A bomb at the Al Gahera (Our Lady of Purity) Syrian Orthodox Church in Mosul’s city center caused a major explosion on Tuesday afternoon. The church received significant damage and a number of people were injured, Aid to the Church in Need (ACN) reports.

The Al Beshara (Annunciation) Syrian Catholic Church in Mosul was hit earlier that day at 10:30 Tuesday morning by a bomb placed against an outside wall of the building. The bomb caused a minor explosion and damaged the wall, but nobody was hurt. A kindergarten occupied by children was near the explosion.

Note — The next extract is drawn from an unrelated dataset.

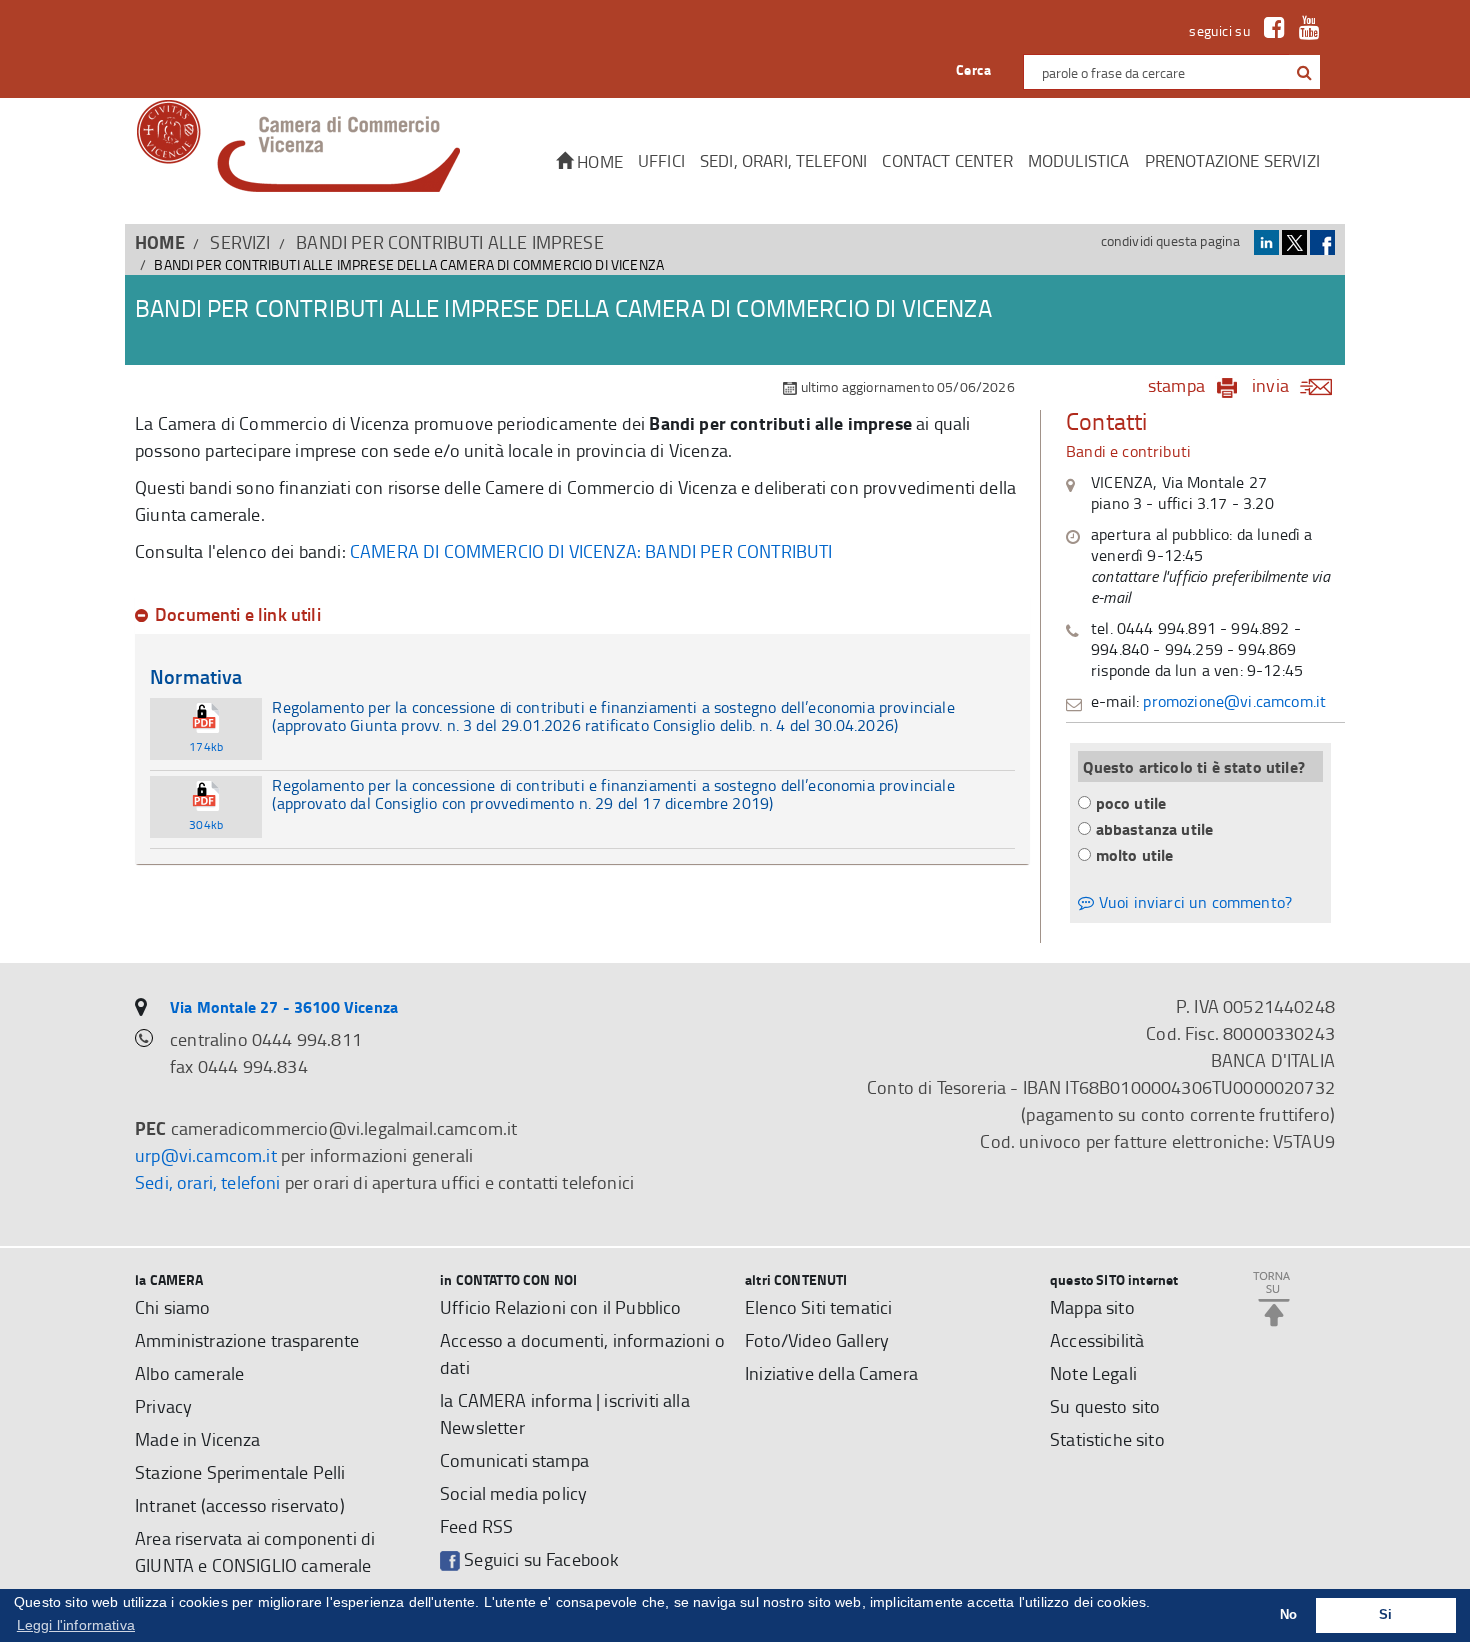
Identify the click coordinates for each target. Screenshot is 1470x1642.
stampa (1176, 385)
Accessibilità (1097, 1340)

The Baghdad government has warned Church leaders of further attacks over Christmas, saying priests and religious sisters should be especially vigilant.

Fr. Bashar Warda, a Redemptorist priest of northern Iraq, told ACN that Christians felt very strong “fear and shock” at a time when they look forward to Christmas to “lift our spirits.”

He reported that the Church would continue its Christmas preparations undeterred.

“Normally Christmas is a time when we lift our spirits with a number of festivities so you can imagine what the atmosphere is like here now.”

Fr. Warda said he had talked to Fr. Nazen Eshoa, a parish priest at Al Beshara, who had returned to Mosul to minister despite being kidnapped for a few days last year.

“Fr. Nazen – like all of us – is shocked but he wants to continue preparing for Christmas as much as possible,” Fr. Warda explained to ACN.

The identity of the attackers is not yet known. Church leaders do not know if there is a link between the attacks in Mosul and the threats against Christians in Baghdad.

The latest attacks in Mosul come less than three weeks after bomb attacks there caused serious damage to St. Ephrem’s Chaldean Church and a nearby convent.

No one was hurt in the attacks, but at least five Chaldean Sisters were in the convent at the time.